===== MATERIAL SUPPLIED =====

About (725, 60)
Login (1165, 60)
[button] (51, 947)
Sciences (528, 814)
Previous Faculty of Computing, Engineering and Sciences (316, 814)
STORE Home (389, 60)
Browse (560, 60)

=====

* _YOUR INSTRUCTIONS_:
Give back every record exactly.

* _TASK RESPONSE_:
About (725, 60)
Login (1165, 60)
[button] (51, 947)
Sciences (528, 814)
Previous Faculty of Computing, Engineering and Sciences (316, 814)
STORE Home (389, 60)
Browse (560, 60)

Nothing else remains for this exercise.